BEGIN SUPPLIED MATERIAL

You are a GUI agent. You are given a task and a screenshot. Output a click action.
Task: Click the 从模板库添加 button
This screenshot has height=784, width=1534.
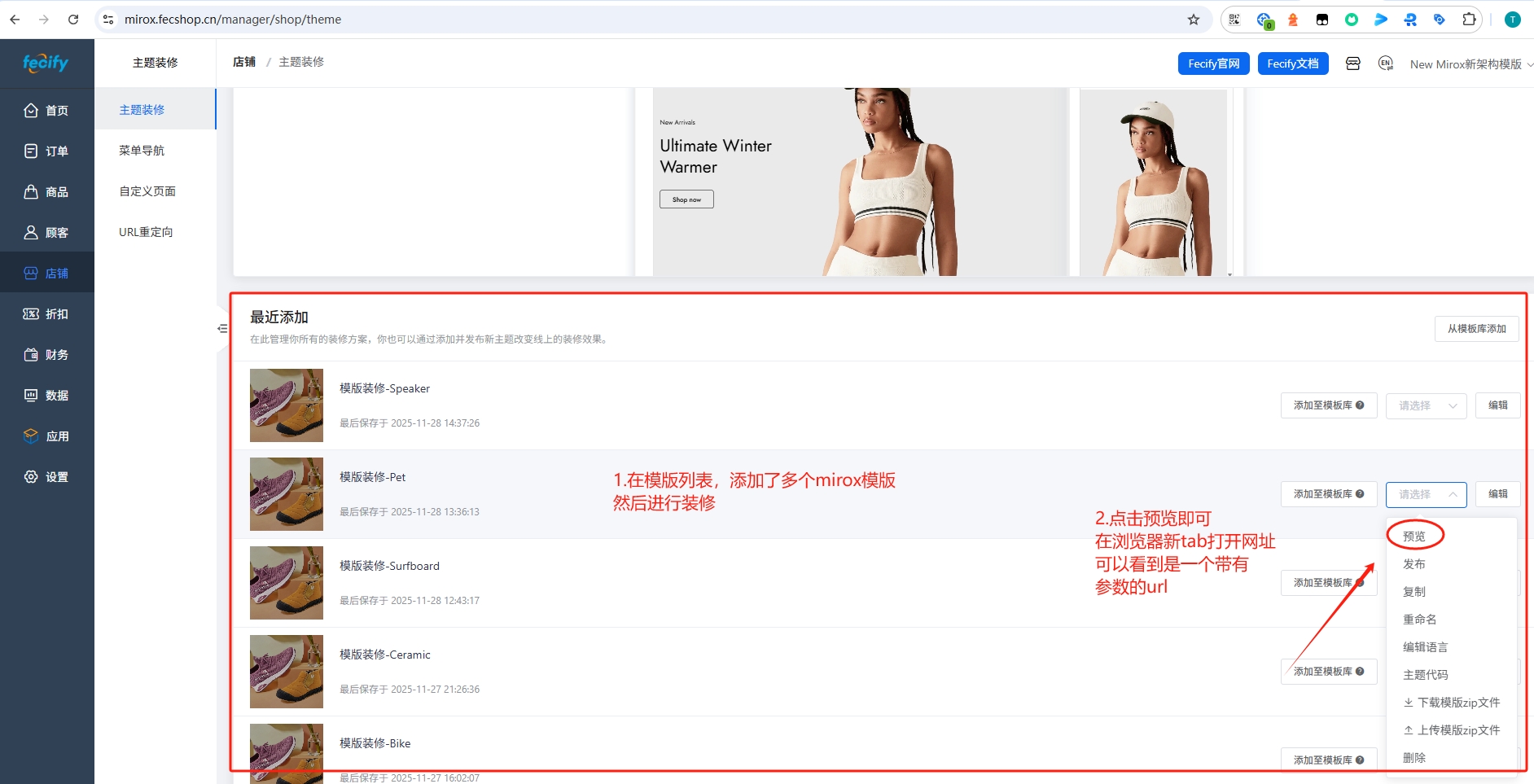(x=1476, y=329)

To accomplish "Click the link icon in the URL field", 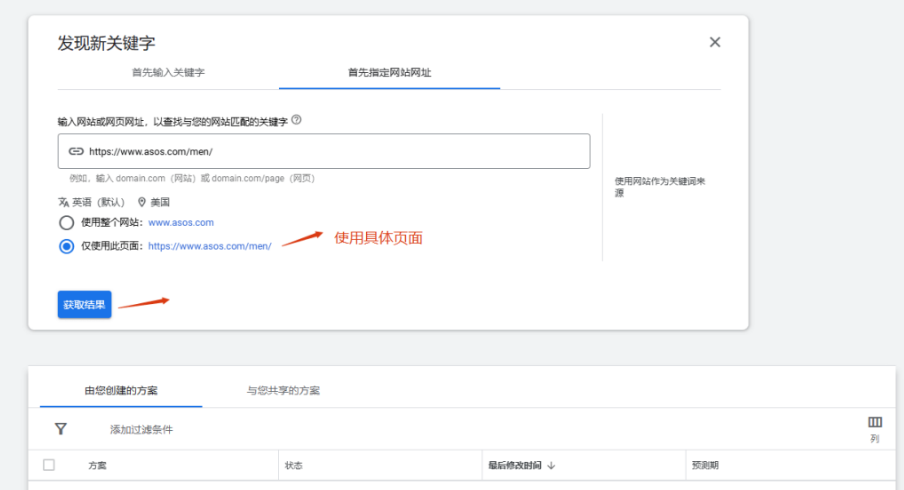I will point(76,152).
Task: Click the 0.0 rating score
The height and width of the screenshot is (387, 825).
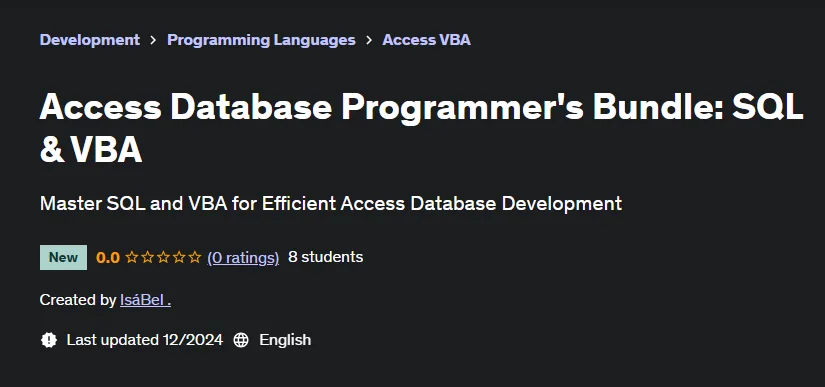Action: 108,258
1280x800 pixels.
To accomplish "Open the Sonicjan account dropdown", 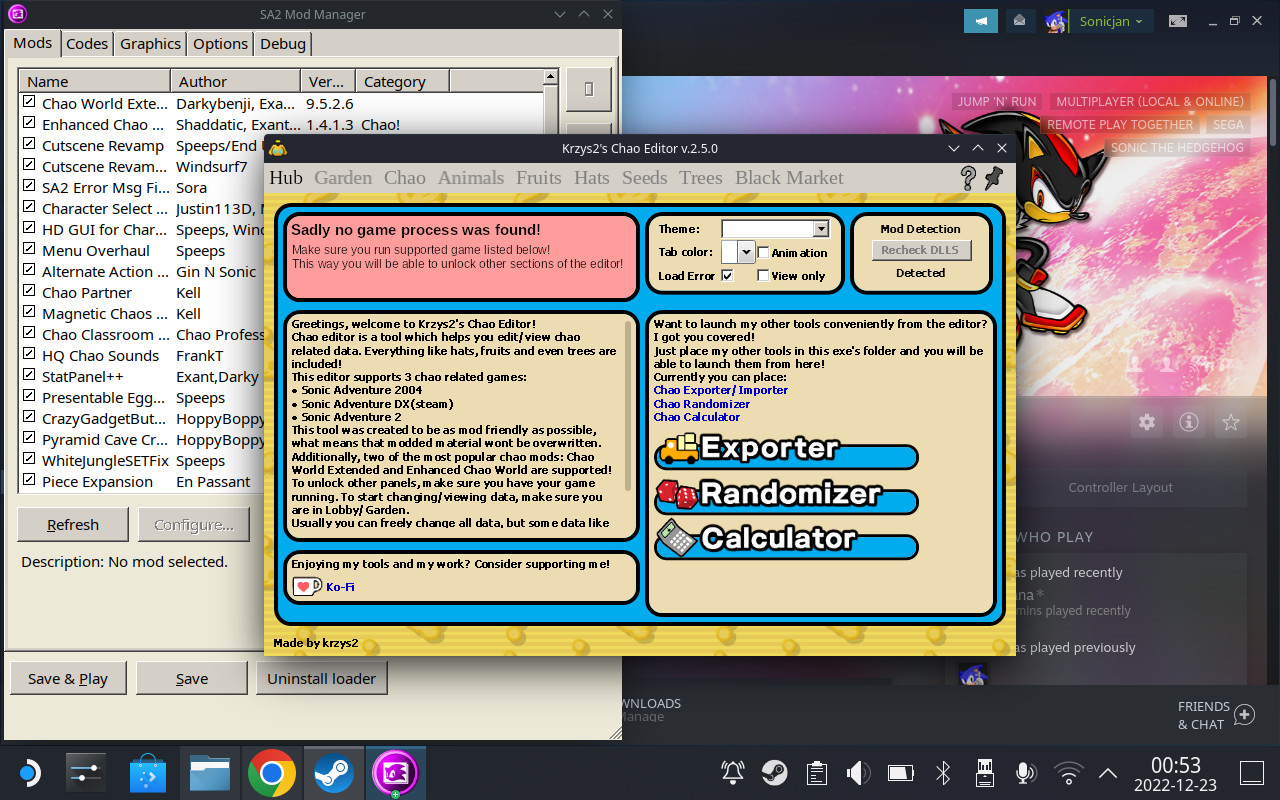I will click(1111, 20).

END SUPPLIED MATERIAL

PROMPT — List every line of the material above that contains the word "width", copying each line in full.

EXERCISE ANSWER —
This screenshot has height=784, width=1534.
The height and width of the screenshot is (387, 825).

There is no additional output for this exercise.